TASK PROMPT = Could you set down exactly the lines in the records below between the line holding "The image size is (181, 271)." and the line holding "The height and width of the screenshot is (377, 448).", inclusive?

RECORD EXTRACTS =
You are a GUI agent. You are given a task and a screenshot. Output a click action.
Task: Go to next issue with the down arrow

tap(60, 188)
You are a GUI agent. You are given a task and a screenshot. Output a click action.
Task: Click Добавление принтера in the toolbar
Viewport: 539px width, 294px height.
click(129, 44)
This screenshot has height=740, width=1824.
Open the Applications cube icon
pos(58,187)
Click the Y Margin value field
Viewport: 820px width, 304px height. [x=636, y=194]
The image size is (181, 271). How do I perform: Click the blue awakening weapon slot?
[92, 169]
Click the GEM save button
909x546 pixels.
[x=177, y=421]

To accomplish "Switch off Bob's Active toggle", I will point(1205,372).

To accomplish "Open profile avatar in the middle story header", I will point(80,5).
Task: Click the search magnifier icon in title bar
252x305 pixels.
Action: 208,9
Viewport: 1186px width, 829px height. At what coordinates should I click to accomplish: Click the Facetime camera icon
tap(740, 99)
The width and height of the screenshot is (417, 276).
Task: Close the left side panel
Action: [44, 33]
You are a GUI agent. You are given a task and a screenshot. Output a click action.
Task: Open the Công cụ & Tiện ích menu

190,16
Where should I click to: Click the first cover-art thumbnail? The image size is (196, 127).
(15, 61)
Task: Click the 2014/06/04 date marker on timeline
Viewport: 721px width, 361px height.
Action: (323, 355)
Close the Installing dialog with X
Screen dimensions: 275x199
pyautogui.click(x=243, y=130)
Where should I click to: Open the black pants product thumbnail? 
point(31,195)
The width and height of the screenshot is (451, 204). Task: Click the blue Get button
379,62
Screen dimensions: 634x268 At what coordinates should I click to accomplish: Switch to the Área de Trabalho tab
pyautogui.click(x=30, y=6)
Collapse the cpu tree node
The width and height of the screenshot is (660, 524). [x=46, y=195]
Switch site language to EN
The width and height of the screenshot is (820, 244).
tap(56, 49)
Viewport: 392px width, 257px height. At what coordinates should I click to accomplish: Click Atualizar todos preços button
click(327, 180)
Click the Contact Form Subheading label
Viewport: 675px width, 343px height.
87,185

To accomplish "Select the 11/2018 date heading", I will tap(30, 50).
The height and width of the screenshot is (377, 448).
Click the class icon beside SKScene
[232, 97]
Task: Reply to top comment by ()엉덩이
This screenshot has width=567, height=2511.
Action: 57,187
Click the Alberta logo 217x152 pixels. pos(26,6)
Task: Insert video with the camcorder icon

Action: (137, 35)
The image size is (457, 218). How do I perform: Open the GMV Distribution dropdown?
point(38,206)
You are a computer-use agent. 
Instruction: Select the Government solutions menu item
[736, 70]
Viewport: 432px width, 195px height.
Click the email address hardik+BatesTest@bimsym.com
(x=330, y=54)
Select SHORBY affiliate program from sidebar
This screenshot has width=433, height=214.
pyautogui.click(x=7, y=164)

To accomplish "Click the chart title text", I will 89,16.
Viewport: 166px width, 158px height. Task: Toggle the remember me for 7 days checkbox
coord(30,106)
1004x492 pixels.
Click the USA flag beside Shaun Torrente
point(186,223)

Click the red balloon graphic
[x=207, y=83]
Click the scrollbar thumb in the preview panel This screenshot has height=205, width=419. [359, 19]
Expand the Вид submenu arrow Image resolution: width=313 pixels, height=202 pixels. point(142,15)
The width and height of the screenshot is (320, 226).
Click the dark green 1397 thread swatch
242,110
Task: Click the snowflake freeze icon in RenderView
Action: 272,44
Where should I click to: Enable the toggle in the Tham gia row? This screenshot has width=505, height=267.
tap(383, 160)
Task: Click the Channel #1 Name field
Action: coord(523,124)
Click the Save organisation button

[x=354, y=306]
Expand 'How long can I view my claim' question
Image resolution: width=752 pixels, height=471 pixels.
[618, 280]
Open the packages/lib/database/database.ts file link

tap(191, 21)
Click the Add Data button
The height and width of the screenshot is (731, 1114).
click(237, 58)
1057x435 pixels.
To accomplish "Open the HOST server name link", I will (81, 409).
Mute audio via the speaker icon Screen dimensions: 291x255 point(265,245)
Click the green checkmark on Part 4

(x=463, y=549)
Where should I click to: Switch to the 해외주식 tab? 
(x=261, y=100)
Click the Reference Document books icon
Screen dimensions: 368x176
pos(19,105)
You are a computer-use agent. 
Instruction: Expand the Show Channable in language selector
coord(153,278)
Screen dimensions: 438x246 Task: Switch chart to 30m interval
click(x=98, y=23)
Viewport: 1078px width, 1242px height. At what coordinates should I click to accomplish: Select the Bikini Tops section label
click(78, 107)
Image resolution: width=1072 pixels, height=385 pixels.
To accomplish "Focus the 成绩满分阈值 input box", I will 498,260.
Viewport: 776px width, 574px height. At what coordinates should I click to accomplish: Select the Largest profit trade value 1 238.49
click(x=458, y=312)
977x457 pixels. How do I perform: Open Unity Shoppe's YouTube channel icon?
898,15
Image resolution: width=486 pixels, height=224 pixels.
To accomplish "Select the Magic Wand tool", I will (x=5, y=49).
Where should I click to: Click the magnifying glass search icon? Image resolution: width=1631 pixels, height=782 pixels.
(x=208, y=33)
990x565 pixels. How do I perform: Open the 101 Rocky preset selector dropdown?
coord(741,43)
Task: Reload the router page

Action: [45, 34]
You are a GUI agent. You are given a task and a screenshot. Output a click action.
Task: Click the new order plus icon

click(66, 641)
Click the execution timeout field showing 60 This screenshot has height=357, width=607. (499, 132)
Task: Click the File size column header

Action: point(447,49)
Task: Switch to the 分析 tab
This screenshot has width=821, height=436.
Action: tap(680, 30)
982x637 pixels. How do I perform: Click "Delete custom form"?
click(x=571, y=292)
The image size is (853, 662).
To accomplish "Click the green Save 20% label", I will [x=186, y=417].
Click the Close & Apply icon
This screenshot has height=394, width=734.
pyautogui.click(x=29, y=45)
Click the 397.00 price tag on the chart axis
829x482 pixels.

EXERCISE ANSWER =
The image size is (181, 271). How do I perform: Click the blue awakening weapon slot?
[92, 169]
Click the GEM save button
909x546 pixels.
[x=177, y=421]

To accomplish "Switch off Bob's Active toggle", I will point(1205,372).

To accomplish "Open profile avatar in the middle story header", I will point(80,5).
Task: Click the search magnifier icon in title bar
252x305 pixels.
Action: 208,9
Viewport: 1186px width, 829px height. At what coordinates should I click to accomplish: Click the Facetime camera icon
tap(740, 99)
The width and height of the screenshot is (417, 276).
Task: Close the left side panel
Action: [44, 33]
You are a GUI agent. You are given a task and a screenshot. Output a click action.
Task: Open the Công cụ & Tiện ích menu

190,16
Where should I click to: Click the first cover-art thumbnail? The image size is (196, 127).
(15, 61)
Task: Click the 2014/06/04 date marker on timeline
Viewport: 721px width, 361px height.
Action: (323, 355)
Close the Installing dialog with X
Screen dimensions: 275x199
pyautogui.click(x=243, y=130)
Where should I click to: Open the black pants product thumbnail? 
point(31,195)
The width and height of the screenshot is (451, 204). Task: Click the blue Get button
379,62
Screen dimensions: 634x268 At what coordinates should I click to accomplish: Switch to the Área de Trabalho tab
pyautogui.click(x=30, y=6)
Collapse the cpu tree node
The width and height of the screenshot is (660, 524). [x=46, y=195]
Switch site language to EN
The width and height of the screenshot is (820, 244).
tap(56, 49)
Viewport: 392px width, 257px height. At what coordinates should I click to accomplish: Click Atualizar todos preços button
click(327, 180)
Click the Contact Form Subheading label
Viewport: 675px width, 343px height.
87,185

To accomplish "Select the 11/2018 date heading", I will tap(30, 50).
The height and width of the screenshot is (377, 448).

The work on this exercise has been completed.